Rewrite everything from the line containing "Viewport: 1400px width, 846px height." down to the line containing "pyautogui.click(x=61, y=7)", replacing "Viewport" with "Display" and leaving the rest unchanged.

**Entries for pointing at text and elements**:

----------

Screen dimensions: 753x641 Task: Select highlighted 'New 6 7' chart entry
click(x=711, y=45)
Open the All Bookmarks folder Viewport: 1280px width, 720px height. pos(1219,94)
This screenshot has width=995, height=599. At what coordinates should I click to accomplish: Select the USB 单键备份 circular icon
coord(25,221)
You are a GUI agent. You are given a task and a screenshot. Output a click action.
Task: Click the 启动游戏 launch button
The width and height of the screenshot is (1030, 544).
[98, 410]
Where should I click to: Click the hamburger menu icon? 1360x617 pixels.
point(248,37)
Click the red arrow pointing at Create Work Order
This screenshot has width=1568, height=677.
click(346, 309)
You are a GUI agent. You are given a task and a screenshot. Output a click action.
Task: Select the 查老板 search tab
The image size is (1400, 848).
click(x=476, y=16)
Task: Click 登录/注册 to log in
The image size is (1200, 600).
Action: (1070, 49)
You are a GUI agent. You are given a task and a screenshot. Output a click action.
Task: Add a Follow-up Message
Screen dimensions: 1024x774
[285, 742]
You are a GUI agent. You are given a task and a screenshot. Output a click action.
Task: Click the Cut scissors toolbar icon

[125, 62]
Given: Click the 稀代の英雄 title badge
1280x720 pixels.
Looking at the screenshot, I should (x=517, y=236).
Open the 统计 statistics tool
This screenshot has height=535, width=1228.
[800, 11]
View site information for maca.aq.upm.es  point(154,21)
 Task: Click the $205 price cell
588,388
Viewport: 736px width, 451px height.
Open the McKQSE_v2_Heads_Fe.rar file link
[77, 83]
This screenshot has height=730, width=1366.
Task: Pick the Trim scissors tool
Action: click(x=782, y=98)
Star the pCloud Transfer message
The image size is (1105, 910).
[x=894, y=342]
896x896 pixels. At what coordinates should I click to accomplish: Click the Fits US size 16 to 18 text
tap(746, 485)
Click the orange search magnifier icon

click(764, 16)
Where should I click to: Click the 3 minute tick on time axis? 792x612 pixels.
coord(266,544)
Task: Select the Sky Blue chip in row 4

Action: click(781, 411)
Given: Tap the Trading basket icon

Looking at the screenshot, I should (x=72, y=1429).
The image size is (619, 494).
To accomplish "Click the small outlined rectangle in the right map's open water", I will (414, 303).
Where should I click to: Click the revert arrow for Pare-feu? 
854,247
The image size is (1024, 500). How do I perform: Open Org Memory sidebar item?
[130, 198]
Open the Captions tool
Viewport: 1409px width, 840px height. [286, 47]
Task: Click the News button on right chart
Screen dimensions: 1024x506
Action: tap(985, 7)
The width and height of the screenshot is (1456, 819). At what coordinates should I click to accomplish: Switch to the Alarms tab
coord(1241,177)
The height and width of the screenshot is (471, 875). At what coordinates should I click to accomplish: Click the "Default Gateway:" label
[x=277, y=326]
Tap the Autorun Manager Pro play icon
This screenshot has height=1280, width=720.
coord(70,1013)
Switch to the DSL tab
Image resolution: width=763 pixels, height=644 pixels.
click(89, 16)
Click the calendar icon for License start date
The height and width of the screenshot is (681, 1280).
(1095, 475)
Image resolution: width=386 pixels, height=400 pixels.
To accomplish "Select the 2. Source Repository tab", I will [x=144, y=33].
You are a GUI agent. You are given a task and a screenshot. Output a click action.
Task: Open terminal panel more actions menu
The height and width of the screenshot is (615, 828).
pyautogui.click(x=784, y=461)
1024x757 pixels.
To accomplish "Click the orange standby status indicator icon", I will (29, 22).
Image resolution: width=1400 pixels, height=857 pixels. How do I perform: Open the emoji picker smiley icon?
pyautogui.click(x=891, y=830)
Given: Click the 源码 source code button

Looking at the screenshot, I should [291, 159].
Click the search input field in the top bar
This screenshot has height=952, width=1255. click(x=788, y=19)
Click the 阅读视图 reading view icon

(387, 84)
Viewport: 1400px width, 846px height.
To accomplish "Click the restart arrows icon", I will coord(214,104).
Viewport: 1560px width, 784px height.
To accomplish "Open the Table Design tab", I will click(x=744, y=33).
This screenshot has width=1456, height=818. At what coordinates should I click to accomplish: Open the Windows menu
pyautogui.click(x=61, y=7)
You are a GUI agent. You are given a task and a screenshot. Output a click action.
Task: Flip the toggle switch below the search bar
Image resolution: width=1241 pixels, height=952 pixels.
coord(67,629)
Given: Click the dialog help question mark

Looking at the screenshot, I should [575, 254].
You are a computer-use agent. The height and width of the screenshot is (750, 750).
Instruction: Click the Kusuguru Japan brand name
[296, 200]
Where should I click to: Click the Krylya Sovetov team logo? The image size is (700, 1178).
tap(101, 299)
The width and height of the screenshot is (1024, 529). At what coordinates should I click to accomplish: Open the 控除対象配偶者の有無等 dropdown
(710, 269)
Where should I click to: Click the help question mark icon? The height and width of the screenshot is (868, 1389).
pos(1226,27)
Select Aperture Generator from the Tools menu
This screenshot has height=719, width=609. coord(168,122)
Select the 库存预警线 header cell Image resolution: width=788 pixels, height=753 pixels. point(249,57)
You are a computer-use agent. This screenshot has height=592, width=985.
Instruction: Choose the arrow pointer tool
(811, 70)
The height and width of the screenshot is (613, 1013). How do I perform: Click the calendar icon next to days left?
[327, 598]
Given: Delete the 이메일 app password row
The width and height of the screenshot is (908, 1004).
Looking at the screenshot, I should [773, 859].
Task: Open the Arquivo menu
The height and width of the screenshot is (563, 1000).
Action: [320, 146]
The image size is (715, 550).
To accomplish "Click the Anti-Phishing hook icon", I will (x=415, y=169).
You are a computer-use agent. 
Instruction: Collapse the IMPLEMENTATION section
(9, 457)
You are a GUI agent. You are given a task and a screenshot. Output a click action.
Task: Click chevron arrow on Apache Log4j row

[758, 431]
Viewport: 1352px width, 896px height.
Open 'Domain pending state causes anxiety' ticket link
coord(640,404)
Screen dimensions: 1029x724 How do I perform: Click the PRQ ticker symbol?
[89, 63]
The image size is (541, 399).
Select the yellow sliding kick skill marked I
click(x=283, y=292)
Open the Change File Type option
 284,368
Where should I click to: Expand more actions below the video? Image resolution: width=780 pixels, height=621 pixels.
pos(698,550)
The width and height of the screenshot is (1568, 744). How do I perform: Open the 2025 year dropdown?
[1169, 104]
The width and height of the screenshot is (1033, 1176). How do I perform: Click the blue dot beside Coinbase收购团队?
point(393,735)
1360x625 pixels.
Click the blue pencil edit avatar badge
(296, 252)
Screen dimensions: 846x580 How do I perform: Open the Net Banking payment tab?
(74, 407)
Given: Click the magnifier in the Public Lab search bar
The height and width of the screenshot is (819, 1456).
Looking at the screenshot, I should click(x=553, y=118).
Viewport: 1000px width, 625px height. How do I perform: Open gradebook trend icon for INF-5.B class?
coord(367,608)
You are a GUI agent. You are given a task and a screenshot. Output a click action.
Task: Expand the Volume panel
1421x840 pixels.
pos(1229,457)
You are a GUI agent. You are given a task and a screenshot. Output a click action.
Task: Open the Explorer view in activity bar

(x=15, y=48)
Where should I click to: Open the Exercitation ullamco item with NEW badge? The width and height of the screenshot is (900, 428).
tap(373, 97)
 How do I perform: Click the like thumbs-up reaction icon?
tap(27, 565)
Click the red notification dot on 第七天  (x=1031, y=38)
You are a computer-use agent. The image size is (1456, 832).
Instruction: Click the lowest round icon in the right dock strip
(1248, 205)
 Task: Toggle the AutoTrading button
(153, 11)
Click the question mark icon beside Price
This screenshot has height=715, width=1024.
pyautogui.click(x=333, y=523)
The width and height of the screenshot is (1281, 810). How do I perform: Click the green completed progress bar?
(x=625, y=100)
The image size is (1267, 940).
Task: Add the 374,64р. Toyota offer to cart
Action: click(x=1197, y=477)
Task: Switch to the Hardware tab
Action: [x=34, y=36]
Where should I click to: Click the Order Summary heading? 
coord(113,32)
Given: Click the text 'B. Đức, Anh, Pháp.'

----------

**CORRECT RESPONSE**:
Display: 1400px width, 846px height.
To accomplish "Click the restart arrows icon", I will coord(214,104).
Display: 1560px width, 784px height.
To accomplish "Open the Table Design tab", I will click(x=744, y=33).
This screenshot has width=1456, height=818. At what coordinates should I click to accomplish: Open the Windows menu
pyautogui.click(x=61, y=7)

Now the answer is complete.